(Recorded data)
━━━━━━━━━━
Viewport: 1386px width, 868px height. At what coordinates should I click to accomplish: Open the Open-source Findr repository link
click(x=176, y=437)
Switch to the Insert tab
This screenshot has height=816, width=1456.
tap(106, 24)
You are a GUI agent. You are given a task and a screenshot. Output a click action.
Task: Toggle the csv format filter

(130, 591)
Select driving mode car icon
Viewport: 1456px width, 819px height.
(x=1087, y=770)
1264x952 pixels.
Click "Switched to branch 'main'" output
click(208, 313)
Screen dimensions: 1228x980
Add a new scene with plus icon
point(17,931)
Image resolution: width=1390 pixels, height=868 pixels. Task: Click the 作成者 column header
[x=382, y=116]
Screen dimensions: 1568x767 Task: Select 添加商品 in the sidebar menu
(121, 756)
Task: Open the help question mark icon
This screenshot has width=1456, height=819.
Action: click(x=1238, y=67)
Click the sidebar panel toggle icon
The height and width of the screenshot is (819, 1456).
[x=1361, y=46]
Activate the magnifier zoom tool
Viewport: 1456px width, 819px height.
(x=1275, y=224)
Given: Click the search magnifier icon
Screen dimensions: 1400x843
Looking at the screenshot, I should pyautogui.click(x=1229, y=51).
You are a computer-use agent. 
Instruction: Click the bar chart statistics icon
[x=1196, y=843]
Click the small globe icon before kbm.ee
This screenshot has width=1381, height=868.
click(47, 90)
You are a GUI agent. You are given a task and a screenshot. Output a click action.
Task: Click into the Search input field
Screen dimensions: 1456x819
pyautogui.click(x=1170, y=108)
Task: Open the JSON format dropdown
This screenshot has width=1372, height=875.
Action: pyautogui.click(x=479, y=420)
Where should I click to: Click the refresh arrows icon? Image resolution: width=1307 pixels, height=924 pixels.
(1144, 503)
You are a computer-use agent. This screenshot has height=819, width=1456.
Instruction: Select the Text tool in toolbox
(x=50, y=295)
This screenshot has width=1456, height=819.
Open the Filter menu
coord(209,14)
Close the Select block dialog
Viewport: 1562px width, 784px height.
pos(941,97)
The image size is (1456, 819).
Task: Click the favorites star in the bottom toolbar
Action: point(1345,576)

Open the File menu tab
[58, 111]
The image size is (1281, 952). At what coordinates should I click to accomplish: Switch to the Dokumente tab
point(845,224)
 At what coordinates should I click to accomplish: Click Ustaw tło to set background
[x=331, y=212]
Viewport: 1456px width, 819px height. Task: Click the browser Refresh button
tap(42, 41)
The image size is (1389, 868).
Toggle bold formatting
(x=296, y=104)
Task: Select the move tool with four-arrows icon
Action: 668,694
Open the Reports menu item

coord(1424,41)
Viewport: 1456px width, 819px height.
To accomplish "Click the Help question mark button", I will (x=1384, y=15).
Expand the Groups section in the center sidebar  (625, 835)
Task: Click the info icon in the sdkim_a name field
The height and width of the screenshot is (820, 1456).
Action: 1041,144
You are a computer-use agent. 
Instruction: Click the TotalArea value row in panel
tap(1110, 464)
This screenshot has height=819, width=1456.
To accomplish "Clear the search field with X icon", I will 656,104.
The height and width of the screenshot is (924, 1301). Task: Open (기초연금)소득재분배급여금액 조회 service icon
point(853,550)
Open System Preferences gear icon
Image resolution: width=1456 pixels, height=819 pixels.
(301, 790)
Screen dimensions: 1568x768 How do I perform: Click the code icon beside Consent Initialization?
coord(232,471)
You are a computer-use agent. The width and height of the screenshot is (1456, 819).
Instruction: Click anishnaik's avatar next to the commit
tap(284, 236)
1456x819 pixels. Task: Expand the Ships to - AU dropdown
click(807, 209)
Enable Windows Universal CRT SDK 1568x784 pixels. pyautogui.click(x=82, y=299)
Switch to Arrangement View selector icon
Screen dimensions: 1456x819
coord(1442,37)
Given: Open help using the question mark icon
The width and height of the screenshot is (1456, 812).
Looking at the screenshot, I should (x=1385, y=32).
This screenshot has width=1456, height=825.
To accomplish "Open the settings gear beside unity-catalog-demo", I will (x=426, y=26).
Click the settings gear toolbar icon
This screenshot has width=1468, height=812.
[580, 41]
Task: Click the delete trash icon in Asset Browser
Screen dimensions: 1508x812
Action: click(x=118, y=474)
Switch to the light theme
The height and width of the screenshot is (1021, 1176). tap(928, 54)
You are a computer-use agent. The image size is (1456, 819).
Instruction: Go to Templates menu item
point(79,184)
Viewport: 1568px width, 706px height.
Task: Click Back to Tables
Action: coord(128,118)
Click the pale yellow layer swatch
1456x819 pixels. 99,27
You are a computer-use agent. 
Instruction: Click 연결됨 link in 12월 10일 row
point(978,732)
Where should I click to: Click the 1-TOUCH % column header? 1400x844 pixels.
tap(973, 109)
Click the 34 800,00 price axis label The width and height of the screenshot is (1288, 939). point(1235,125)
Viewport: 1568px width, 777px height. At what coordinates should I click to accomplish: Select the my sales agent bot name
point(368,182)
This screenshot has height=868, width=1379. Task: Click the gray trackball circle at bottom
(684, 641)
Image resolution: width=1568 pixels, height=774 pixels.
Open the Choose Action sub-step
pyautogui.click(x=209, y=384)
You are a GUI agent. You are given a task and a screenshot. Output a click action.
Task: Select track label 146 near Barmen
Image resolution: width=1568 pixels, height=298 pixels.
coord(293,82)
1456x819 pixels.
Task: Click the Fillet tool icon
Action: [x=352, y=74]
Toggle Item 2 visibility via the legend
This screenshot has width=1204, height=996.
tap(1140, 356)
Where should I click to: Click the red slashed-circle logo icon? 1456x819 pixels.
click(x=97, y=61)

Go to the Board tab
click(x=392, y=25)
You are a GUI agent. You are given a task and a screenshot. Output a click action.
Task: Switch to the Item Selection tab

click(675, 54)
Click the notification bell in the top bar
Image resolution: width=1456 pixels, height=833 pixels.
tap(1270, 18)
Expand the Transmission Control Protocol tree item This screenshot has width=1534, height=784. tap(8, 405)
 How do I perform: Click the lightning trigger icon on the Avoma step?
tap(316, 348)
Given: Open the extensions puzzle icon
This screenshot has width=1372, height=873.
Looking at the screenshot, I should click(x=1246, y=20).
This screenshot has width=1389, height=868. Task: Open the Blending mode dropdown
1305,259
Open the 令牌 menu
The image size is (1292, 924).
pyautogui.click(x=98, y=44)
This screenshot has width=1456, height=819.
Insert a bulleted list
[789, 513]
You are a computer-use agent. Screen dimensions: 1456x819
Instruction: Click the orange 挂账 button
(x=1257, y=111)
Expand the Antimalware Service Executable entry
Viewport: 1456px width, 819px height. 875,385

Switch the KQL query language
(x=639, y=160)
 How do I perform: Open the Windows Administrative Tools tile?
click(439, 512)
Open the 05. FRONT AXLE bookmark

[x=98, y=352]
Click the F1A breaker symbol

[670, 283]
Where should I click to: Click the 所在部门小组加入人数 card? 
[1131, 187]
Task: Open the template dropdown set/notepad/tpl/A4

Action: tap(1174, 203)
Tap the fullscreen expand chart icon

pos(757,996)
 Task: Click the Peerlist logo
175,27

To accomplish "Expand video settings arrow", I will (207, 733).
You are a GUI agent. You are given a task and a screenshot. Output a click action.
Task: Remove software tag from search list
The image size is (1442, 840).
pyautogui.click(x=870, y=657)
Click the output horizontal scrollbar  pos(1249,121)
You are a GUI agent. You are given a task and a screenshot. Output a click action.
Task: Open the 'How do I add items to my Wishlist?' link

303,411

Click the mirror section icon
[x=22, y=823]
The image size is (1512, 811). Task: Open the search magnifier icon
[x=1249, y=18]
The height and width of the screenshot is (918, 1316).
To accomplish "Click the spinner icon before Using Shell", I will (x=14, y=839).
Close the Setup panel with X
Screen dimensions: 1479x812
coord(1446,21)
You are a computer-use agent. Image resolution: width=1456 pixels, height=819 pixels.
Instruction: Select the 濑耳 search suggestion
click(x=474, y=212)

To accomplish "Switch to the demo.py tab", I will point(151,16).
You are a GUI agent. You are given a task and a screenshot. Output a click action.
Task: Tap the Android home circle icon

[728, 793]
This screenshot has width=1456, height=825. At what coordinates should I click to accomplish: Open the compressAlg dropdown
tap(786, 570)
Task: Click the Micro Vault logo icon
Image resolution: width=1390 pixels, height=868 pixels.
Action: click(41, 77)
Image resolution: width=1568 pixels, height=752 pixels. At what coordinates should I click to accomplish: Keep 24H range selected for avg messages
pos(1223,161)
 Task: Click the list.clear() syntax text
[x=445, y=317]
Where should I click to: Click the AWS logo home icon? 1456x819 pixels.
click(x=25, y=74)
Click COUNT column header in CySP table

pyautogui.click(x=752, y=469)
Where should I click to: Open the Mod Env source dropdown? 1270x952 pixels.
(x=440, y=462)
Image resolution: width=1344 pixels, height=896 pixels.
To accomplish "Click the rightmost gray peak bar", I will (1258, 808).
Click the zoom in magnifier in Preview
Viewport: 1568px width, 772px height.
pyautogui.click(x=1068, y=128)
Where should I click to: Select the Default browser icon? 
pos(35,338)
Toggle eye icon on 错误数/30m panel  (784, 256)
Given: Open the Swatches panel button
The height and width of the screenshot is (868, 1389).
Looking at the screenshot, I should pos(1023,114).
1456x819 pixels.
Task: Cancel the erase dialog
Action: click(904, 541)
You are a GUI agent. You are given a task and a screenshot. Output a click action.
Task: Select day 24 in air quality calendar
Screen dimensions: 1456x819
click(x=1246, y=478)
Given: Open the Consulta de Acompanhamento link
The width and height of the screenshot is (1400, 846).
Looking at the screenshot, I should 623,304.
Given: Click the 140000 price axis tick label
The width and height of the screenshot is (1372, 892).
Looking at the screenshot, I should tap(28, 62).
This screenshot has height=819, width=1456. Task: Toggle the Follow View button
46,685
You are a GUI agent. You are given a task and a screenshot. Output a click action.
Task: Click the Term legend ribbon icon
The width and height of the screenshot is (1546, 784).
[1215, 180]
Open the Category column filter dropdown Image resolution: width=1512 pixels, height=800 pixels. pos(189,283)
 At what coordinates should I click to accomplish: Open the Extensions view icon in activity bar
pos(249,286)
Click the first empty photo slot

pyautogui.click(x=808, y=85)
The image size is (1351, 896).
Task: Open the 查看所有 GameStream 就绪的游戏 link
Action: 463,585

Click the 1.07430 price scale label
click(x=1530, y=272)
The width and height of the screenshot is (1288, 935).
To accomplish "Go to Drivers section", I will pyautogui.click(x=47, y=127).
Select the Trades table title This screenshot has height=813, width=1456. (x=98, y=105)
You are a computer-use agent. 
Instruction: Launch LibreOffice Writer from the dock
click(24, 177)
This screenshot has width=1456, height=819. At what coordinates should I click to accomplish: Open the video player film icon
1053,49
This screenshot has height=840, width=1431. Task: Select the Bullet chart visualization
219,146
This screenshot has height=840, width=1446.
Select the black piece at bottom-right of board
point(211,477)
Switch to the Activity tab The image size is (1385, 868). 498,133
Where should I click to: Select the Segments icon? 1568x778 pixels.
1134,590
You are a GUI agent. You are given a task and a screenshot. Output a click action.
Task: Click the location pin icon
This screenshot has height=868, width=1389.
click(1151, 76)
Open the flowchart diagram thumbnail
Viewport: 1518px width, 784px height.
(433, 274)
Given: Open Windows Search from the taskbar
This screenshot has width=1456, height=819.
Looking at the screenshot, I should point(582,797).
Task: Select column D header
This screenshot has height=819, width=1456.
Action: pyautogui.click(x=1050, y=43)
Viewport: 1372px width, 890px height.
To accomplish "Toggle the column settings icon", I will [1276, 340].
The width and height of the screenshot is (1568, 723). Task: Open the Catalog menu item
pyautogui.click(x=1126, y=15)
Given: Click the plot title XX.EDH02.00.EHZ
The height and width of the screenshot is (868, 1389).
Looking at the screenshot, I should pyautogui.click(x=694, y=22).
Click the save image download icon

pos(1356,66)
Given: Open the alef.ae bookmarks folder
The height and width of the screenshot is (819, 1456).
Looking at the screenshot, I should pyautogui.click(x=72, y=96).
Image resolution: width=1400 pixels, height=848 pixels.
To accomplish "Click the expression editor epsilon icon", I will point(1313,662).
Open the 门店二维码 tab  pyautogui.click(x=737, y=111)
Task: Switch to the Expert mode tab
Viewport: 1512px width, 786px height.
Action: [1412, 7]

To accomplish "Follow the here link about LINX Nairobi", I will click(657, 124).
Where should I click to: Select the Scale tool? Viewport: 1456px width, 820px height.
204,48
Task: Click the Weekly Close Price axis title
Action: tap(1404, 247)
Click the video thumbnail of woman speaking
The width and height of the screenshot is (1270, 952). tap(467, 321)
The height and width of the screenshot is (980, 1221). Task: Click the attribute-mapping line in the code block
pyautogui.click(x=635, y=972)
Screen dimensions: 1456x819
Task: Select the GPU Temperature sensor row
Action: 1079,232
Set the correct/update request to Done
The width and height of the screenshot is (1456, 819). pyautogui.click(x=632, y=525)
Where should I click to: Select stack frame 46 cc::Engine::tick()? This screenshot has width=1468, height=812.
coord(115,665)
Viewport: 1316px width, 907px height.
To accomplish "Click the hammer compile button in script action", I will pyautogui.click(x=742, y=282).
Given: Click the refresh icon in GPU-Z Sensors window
━━━━━━━━━━
ASSIGNMENT — What you return should be exactly the lines above, starting at the one with "Task: Open the template" and ending at the one with "Image resolution: width=1344", and nothing else.

ANSWER AREA —
Task: Open the template dropdown set/notepad/tpl/A4

Action: tap(1174, 203)
Tap the fullscreen expand chart icon

pos(757,996)
 Task: Click the Peerlist logo
175,27

To accomplish "Expand video settings arrow", I will (207, 733).
You are a GUI agent. You are given a task and a screenshot. Output a click action.
Task: Remove software tag from search list
The image size is (1442, 840).
pyautogui.click(x=870, y=657)
Click the output horizontal scrollbar  pos(1249,121)
You are a GUI agent. You are given a task and a screenshot. Output a click action.
Task: Open the 'How do I add items to my Wishlist?' link

303,411

Click the mirror section icon
[x=22, y=823]
The image size is (1512, 811). Task: Open the search magnifier icon
[x=1249, y=18]
The height and width of the screenshot is (918, 1316).
To accomplish "Click the spinner icon before Using Shell", I will (x=14, y=839).
Close the Setup panel with X
Screen dimensions: 1479x812
coord(1446,21)
You are a computer-use agent. Image resolution: width=1456 pixels, height=819 pixels.
Instruction: Select the 濑耳 search suggestion
click(x=474, y=212)

To accomplish "Switch to the demo.py tab", I will point(151,16).
You are a GUI agent. You are given a task and a screenshot. Output a click action.
Task: Tap the Android home circle icon

[728, 793]
This screenshot has width=1456, height=825. At what coordinates should I click to accomplish: Open the compressAlg dropdown
tap(786, 570)
Task: Click the Micro Vault logo icon
Image resolution: width=1390 pixels, height=868 pixels.
Action: click(41, 77)
Image resolution: width=1568 pixels, height=752 pixels. At what coordinates should I click to accomplish: Keep 24H range selected for avg messages
pos(1223,161)
 Task: Click the list.clear() syntax text
[x=445, y=317]
Where should I click to: Click the AWS logo home icon? 1456x819 pixels.
click(x=25, y=74)
Click COUNT column header in CySP table

pyautogui.click(x=752, y=469)
Where should I click to: Open the Mod Env source dropdown? 1270x952 pixels.
(x=440, y=462)
Image resolution: width=1344 pixels, height=896 pixels.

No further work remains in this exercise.